As taxas dos contratos de Depósito Interfinanceiro (DI) fecharam a sexta-feira majoritariamente em alta, embaladas pelo aperto de linguagem do Fed. No fechamento, o DI para janeiro de 2028 marcou 13,805%, alta de 4 pontos-base ante 13,765%, enquanto a ponta longa também avançou: o DI para janeiro de 2035 foi a 14,61%, alta de 13 pontos-base frente aos níveis anteriores.
O principal gatilho externo foi o discurso inaugural de Kevin Warsh em Jackson Hole, que reforçou um tom mais rigoroso do banco central dos EUA sobre a inflação. Em reação, os rendimentos dos Treasuries subiram com força — o título de dois anos bateu cerca de 4,35% e o de dez anos superou 4,72% — e as probabilidades precificadas de alta na reunião de setembro aumentaram substancialmente, segundo a ferramenta CME FedWatch.
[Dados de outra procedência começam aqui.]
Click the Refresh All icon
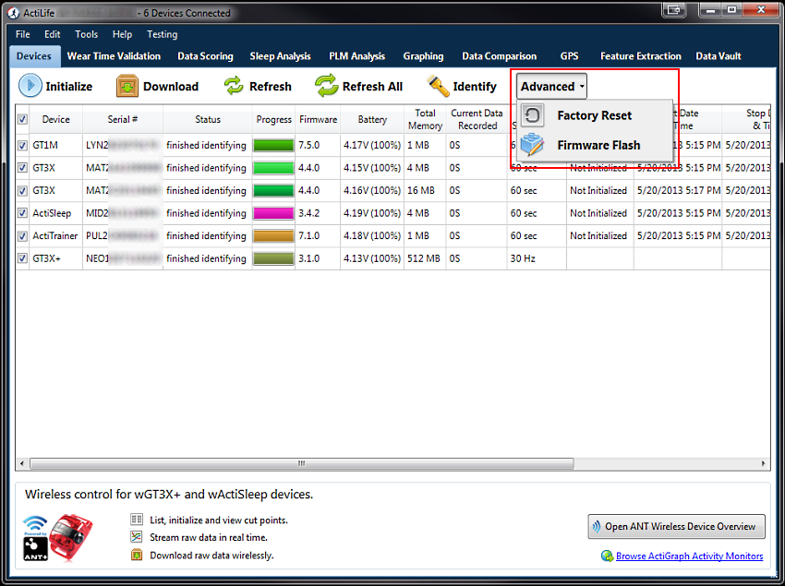 click(x=327, y=86)
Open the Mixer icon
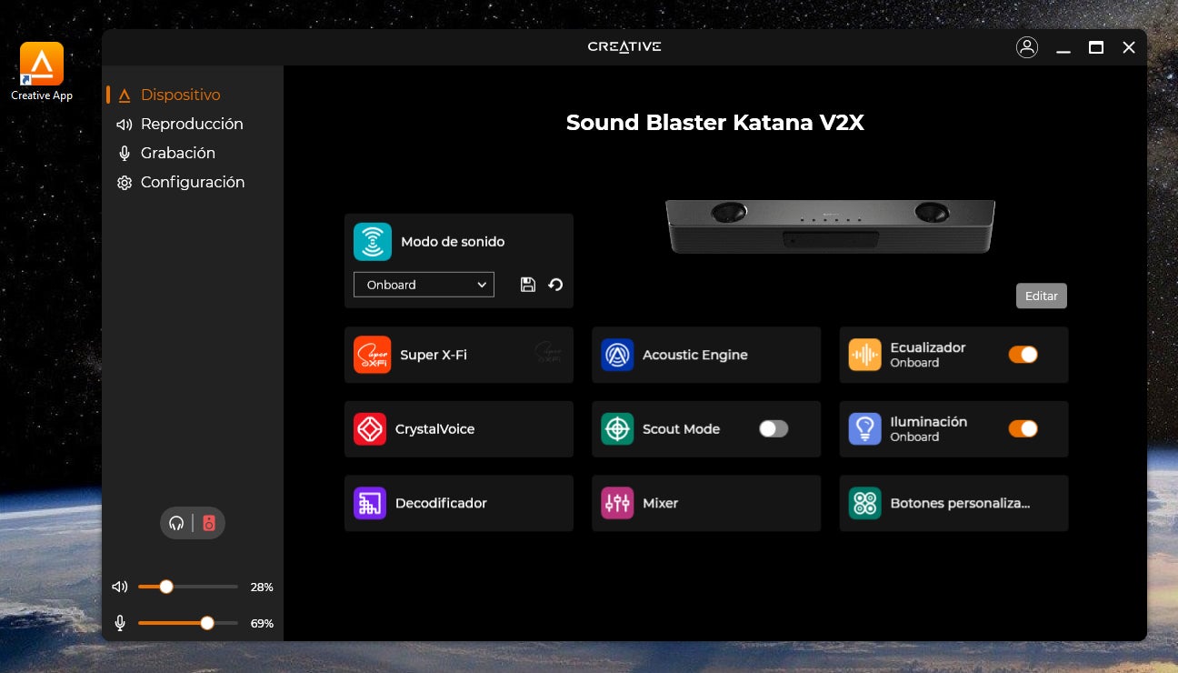 tap(617, 503)
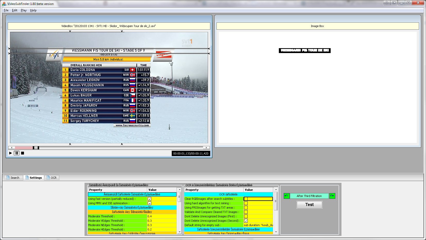This screenshot has width=426, height=240.
Task: Enable Using hard algorithm for text mining
Action: pyautogui.click(x=246, y=203)
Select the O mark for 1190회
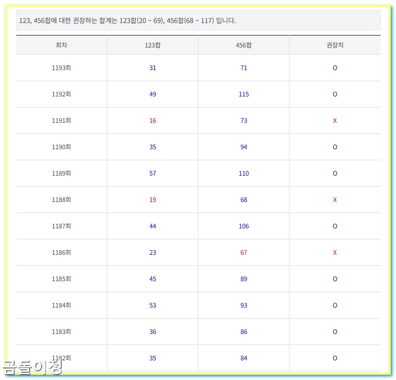Viewport: 396px width, 380px height. [x=334, y=147]
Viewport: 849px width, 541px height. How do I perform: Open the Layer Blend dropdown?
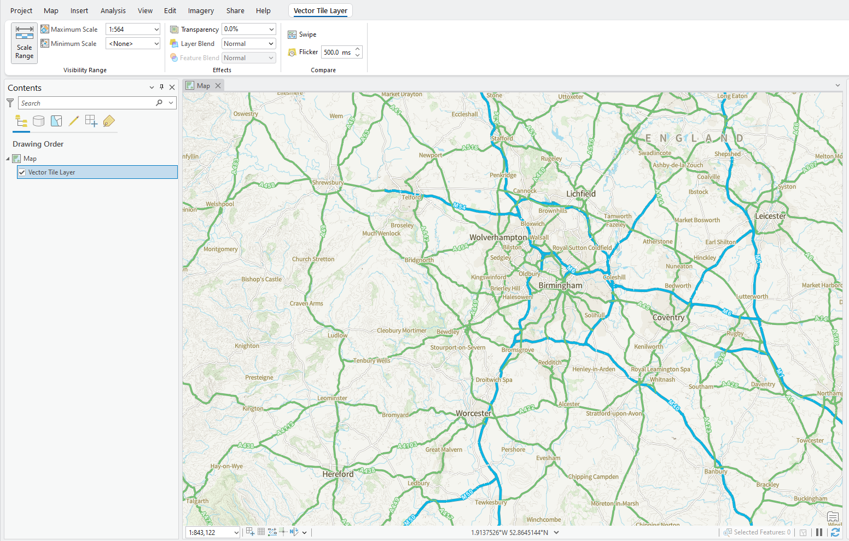tap(269, 43)
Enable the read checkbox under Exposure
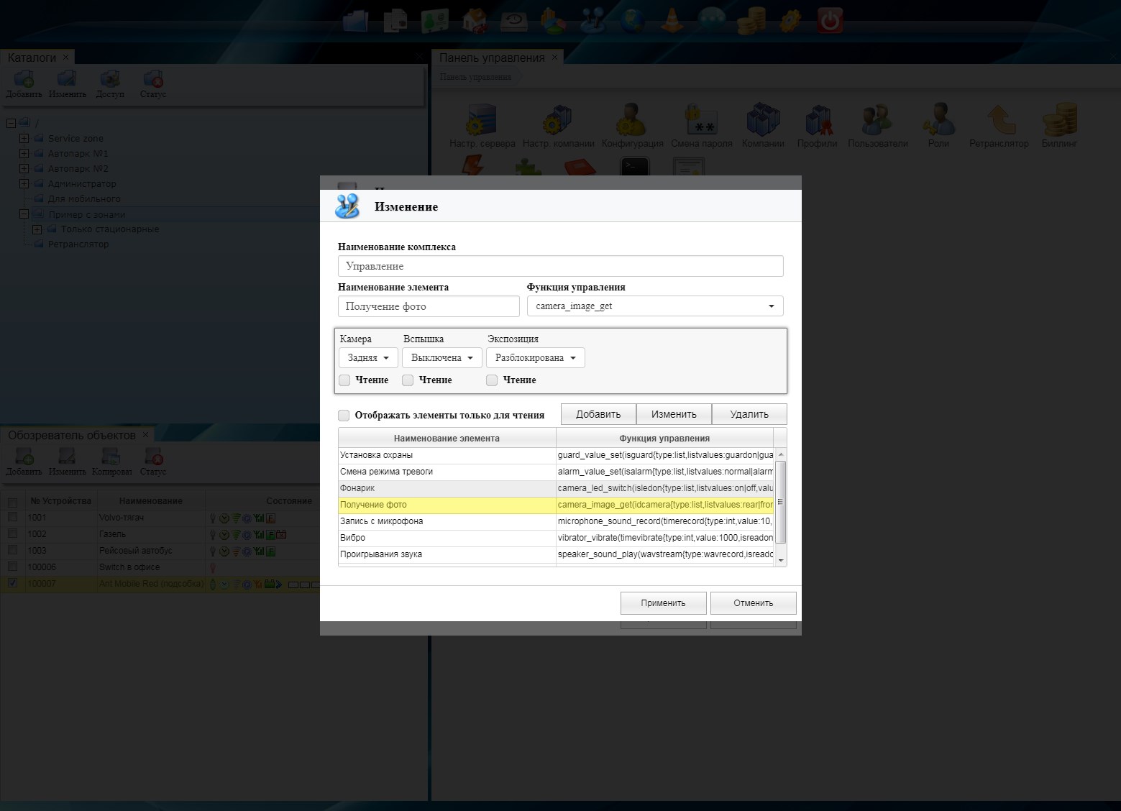This screenshot has width=1121, height=811. pyautogui.click(x=492, y=380)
No mercado doméstico, porém, um vazamento antecipado dos dados do Caged alterou a dinâmica intradia. O cadastro mostrou geração de 58.568 vagas formais em julho, bem abaixo dos cerca de 112 mil esperados pelos analistas. A surpresa negativa cortou os ganhos dos DIs de curto prazo durante a tarde, reacendendo a leitura de que o Banco Central poderá ter espaço para reduzir a Selic — hoje em 14% — no horizonte próximo.
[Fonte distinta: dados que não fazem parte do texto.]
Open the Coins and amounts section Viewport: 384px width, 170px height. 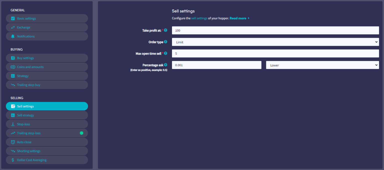coord(31,67)
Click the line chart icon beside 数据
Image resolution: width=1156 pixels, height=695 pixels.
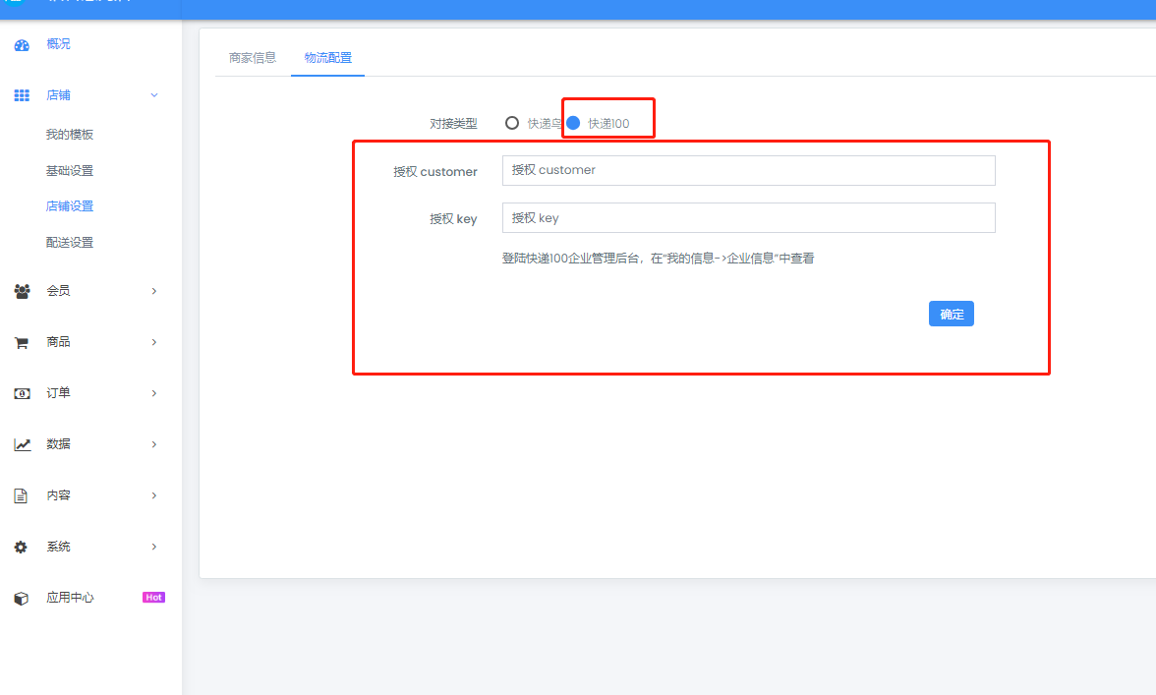click(x=22, y=444)
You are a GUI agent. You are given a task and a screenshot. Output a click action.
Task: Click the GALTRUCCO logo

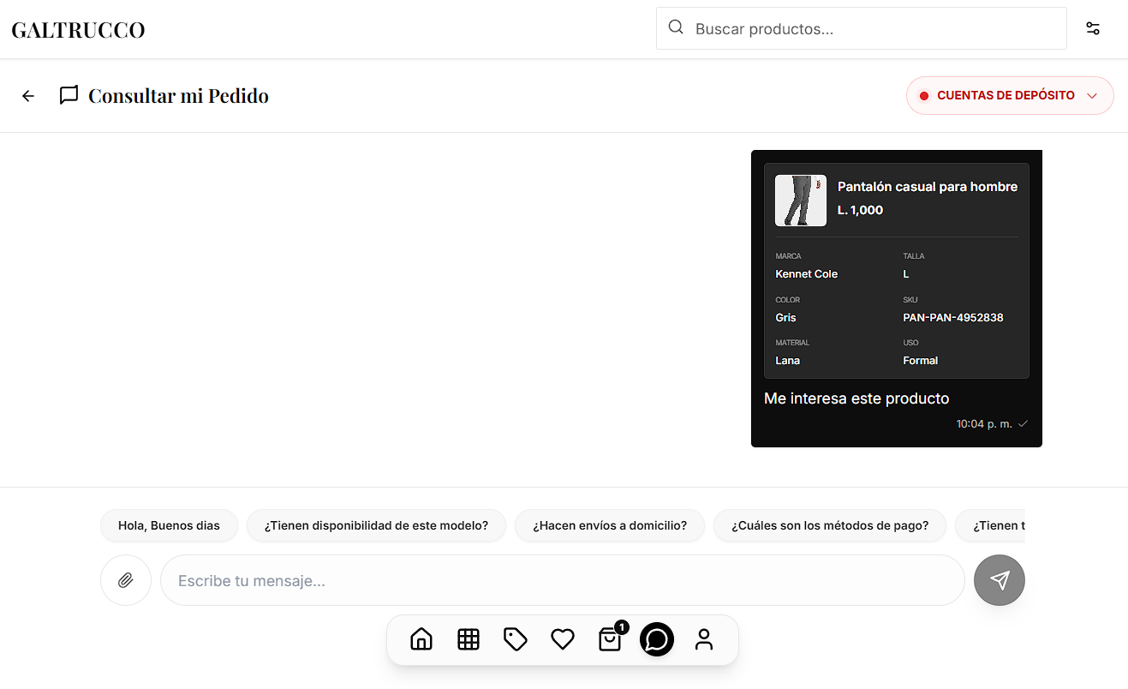77,28
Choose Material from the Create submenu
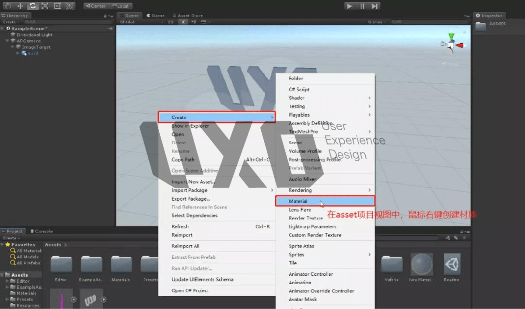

O resultado é uma curva com tensão: prazos longos puxados pela alta global dos rendimentos e prazos curtos mais sensíveis a sinais domésticos de enfraquecimento do emprego. Além do efeito imediato sobre preços de ativos, o episódio expõe uma dissonância entre a trajetória de política monetária global e a evolução do mercado de trabalho brasileiro. Para investidores e formuladores, fica o desafio de conciliar cortes esperados localmente com o risco de aperto internacional, além da necessidade de fluxo informacional mais ordenado para evitar movimentos abruptos no mercado.